The rest of the PC is newer. It's an Athlon XP 2500+ and 1 GB RAM on an nForce2 chipset. I got the Rage as a replacement for a faulty motherboard with integrated graphics. Like I said, I could replace the Rage with maybe a Radeon 9000/9200/9250 or 9550/9600 series if I'm lucky, but these are also very old cards and anything better for AGP is hard to come by. Also I don't want to invest in something I don't really need.

imacg3ppc
May 7th, 2013, 05:16 PM
I have an r128 in use with lubuntu 12.04.. just got this working and it looks great! you are correct it's ancient, not quite 15 years yet, but if you're not processing 3d graphics it should be fine. There is different tweaks and workarounds for the r128s if you look thru the documentation for your card. Cant wait to design some tshirts in GIMP once the printers are working. this is 2001 imac special edition, sweet lil cpu and im gonna give it some lovin.

Yellow Pasque
May 7th, 2013, 08:11 PM
maybe there's a new version of Xorg or something else that doesn't work correctly with the driver.
It could be that. I would try L/Xubuntu 12.04.1 and if you do, make sure you don't install xserver-xorg-lts-quantal/raring packages. You should stick with xserver-xorg-lts-precise and 3.2.x kernel.

Lukfi
May 7th, 2013, 09:00 PM
Why 12.04.1 and not 12.04.2? :?
And what will I do when 12.04 is no longer supported? :(
It does however seem that the older kernel works better.
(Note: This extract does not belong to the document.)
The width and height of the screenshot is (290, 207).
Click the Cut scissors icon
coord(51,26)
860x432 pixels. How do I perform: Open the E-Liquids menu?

I tried Linux Mint Debian, which still uses 3.2.0 kernel in its latest version, and it works like a charm. (It's a bit too chubby for a flash drive installation, though.)

Yellow Pasque
May 7th, 2013, 09:45 PM
Why 12.04.1 and not 12.04.2?

Because 12.04.1 uses Xserver 1.11.x and kernel 3.2.
12.04.2 uses quantal's Xserver (1.13.x) and kernel 3.5.x out of the box.

Once you have 12.04.1 installed, you can update all packages except the ones I mentioned previously.


And what will I do when 12.04 is no longer supported?
If you find that newer kernel/X is really the problem, you have 4 years to report it and get it solved ;)

Lukfi
May 8th, 2013, 08:55 AM
Once you have 12.04.1 installed, you can update all packages except the ones I mentioned previously.
Sounds like a great deal of fun when I get hundreds of available updates after installation.

If you find that newer kernel/X is really the problem, you have 4 years to report it and get it solved ;)
I've never done that before. Who and where would I report this to? The kernel bugtracker? X server bug tracker? Or to the driver developers? And how do I know what exactly is causing the problem? I don't really feel like trying all the different combinations of kernels and X servers.
Then there's the question of whether anyone cares, since Rage is so old and scarce :)

But thinking about it, I don't think 12.04.2 causes trouble. I installed this version of Xubuntu and the graphics are working... I just couldn't get the Wi-Fi to run (which is probably a freak bug in the installation CD or something, plain Ubuntu 12.04 worked previously).